About web identity federation - AWS Identity and Access Management

About web identity federation

Imagine that you are creating a mobile app that accesses AWS resources, such as a game that runs on a mobile device and stores player and score information using Amazon S3 and DynamoDB.

When you write such an app, you make requests to AWS services that must be signed with an AWS access key. However, we strongly recommend that you do not embed or distribute long-term AWS credentials with apps that a user downloads to a device, even in an encrypted store. Instead, build your app so that it requests temporary AWS security credentials dynamically when needed using web identity federation. The supplied temporary credentials map to an AWS role that has only the permissions needed to perform the tasks required by the mobile app.

With web identity federation, you don't need to create custom sign-in code or manage your own user identities. Instead, users of your app can sign in using a well-known external identity provider (IdP), such as Login with Amazon, Facebook, Google, or any other OpenID Connect (OIDC)-compatible IdP. They can receive an authentication token, known as a JSON Web Token (JWT), and then exchange that token for temporary security credentials in AWS that map to an IAM role with permissions to use the resources in your AWS account. Using an IdP helps you keep your AWS account secure, because you don't have to embed and distribute long-term security credentials with your application.

For most scenarios, we recommend that you use Amazon Cognito because it acts as an identity broker and does much of the federation work for you. For details, see the following section, Using Amazon Cognito for mobile apps.

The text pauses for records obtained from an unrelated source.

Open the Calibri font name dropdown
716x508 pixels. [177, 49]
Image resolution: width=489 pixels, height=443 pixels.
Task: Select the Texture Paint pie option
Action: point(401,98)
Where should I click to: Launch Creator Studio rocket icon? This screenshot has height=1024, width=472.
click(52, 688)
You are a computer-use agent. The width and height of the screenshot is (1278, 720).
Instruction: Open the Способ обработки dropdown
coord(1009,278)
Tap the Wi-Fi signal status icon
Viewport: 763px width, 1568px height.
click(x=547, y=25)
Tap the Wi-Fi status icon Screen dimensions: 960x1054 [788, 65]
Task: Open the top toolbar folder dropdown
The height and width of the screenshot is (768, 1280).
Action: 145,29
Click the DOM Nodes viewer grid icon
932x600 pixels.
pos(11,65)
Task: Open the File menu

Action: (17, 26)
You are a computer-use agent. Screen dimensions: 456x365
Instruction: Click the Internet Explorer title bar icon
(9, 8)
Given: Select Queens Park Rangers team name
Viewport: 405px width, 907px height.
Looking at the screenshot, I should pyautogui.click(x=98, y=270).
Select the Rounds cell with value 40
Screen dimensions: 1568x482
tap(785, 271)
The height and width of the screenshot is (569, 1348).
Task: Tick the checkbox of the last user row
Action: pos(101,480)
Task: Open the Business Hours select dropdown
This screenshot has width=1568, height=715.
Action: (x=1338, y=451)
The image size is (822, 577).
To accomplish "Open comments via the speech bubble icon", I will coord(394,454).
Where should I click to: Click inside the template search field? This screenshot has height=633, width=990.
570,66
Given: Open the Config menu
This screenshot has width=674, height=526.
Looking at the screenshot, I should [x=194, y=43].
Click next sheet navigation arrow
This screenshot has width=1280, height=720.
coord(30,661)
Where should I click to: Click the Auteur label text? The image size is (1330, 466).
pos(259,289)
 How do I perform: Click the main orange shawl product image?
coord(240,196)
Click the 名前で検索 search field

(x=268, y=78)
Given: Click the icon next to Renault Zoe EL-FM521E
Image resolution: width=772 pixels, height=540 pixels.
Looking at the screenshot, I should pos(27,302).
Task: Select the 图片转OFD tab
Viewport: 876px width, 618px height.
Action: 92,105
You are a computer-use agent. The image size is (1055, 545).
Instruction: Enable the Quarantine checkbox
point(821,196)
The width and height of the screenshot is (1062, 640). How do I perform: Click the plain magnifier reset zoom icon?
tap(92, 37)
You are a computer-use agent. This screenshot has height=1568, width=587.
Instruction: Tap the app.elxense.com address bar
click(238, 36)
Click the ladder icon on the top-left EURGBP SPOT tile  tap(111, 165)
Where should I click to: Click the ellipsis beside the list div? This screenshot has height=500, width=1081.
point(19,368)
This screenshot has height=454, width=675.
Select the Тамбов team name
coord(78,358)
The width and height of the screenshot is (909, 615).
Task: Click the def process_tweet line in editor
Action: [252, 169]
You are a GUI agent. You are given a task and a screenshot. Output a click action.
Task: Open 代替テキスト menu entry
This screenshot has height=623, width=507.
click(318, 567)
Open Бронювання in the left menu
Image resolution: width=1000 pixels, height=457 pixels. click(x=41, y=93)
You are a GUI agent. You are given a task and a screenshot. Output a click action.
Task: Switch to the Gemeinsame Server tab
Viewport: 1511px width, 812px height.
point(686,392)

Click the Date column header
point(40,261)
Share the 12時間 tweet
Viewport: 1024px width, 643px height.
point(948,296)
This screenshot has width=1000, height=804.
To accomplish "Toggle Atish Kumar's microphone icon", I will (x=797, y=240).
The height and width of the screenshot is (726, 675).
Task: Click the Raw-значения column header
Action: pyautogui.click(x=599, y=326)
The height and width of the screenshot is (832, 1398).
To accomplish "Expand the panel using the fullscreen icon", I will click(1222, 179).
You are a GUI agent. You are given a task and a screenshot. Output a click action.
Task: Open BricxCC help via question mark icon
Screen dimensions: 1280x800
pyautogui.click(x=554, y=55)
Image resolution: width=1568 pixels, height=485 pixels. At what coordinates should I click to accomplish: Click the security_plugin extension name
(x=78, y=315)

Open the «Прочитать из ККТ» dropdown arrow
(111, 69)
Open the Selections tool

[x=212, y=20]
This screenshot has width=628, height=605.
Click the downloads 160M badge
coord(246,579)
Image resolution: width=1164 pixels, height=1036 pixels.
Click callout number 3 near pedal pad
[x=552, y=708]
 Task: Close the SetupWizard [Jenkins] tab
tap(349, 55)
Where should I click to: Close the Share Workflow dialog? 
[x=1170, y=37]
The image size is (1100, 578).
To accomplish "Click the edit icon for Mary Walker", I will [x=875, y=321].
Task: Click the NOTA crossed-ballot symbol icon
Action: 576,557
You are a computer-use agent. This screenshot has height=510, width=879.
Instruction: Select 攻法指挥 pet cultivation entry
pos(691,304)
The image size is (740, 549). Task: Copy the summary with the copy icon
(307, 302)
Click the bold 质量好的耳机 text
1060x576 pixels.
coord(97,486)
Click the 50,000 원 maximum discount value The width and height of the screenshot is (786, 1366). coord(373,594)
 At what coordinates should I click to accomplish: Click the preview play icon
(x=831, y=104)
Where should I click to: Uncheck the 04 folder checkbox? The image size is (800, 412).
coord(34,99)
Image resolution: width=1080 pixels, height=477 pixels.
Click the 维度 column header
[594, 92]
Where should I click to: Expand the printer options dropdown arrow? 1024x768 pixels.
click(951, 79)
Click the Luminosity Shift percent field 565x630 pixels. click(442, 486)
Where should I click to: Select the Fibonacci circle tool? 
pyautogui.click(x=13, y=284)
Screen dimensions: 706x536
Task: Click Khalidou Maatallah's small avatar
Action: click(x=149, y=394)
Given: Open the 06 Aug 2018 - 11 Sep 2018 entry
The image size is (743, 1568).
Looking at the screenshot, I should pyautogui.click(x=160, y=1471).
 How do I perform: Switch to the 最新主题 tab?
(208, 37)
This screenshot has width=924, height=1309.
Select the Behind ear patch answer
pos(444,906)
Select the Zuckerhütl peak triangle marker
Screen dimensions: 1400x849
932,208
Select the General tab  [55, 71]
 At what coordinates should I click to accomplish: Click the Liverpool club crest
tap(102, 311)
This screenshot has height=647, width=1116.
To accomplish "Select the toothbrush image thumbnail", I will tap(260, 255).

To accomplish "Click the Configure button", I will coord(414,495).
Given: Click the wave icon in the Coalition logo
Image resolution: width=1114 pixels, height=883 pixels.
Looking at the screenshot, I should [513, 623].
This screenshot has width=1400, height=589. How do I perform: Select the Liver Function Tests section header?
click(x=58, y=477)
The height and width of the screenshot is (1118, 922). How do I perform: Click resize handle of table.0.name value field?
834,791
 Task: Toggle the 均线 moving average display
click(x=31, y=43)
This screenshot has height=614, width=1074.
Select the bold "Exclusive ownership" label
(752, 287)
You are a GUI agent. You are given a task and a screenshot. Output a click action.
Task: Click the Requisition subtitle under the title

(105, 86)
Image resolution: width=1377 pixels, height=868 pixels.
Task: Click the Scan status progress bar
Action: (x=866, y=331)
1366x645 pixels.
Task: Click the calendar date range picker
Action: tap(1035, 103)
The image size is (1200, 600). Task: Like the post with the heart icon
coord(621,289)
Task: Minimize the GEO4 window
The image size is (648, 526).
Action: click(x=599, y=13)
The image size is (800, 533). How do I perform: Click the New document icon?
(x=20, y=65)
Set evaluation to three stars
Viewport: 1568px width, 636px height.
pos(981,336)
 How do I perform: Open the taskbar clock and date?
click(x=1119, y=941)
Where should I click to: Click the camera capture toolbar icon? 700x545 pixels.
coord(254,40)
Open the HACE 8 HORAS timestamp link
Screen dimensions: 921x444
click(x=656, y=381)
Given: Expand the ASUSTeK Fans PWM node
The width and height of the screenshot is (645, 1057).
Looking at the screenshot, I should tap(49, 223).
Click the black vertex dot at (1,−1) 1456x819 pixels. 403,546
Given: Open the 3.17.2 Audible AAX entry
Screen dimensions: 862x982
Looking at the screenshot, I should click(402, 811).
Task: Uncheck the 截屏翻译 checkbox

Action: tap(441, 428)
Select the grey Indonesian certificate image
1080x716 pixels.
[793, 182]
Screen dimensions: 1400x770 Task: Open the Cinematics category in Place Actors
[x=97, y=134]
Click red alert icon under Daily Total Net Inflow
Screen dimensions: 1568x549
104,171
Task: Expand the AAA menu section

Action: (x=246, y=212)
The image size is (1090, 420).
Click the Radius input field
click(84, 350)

If you don't use Amazon Cognito, then you must write code that interacts with a web IdP, such as Facebook, and then calls the AssumeRoleWithWebIdentity API to trade the authentication token you get from those IdPs for AWS temporary security credentials. If you have already used this approach for existing apps, you can continue to use it.

Note

JSON Web Tokens (JWTs) issued by OpenID Connect (OIDC) identity providers contain an expiration time in the exp claim that specifies when the token expires. IAM provides a five-minute window beyond the expiration time specified in the JWT to account for clock skew, as allowed by the OpenID Connect (OIDC) Core 1.0 standard. This means OIDC JWTs received by IAM after the expiration time but within this five-minute window are accepted for further evaluation and processing.